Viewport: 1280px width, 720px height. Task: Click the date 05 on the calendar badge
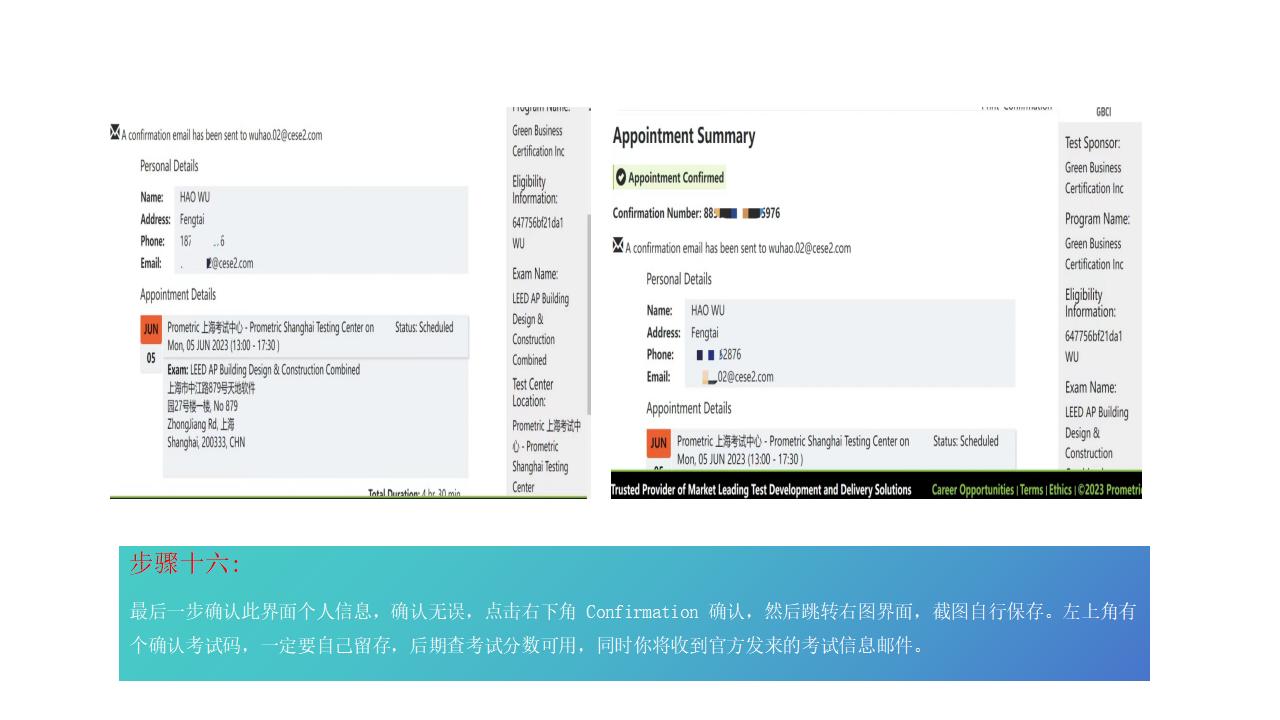[152, 357]
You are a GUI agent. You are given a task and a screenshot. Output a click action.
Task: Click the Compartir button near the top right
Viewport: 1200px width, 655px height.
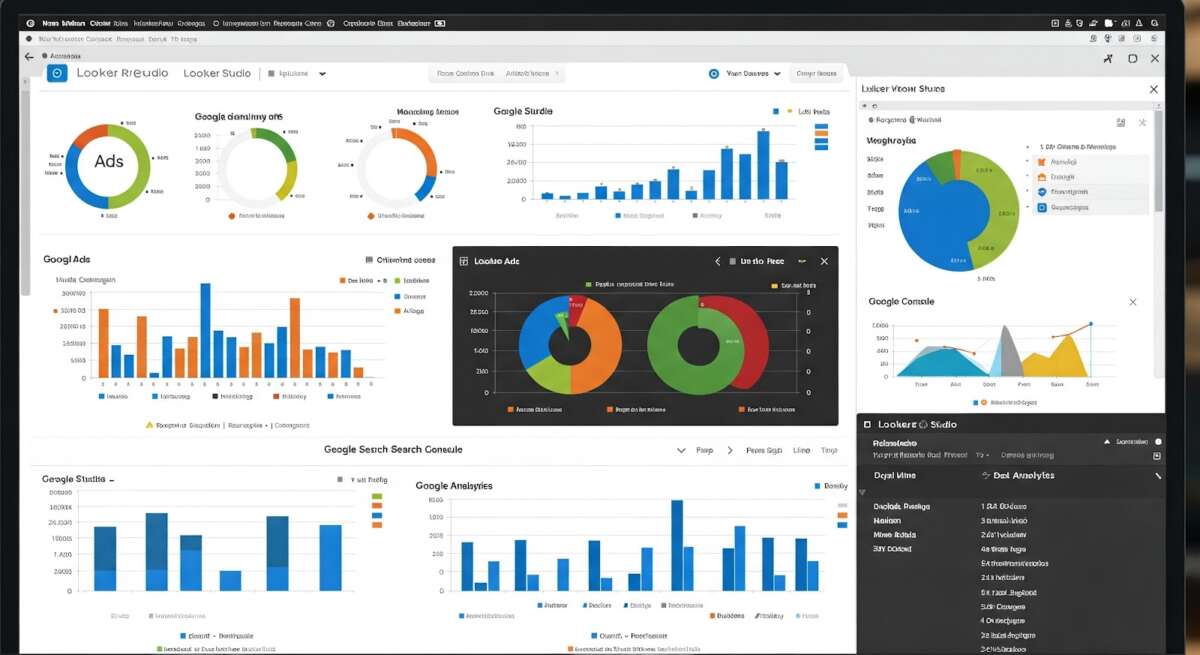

== == ==

• Task statement: Leaving the images behind, set down every entry word for word.

• Written answer:
Viewport: 1280px width, 720px height. Task: Click the date 05 on the calendar badge
[152, 357]
You are a GUI agent. You are given a task and a screenshot. Output a click action.
Task: Click the Compartir button near the top right
Viewport: 1200px width, 655px height.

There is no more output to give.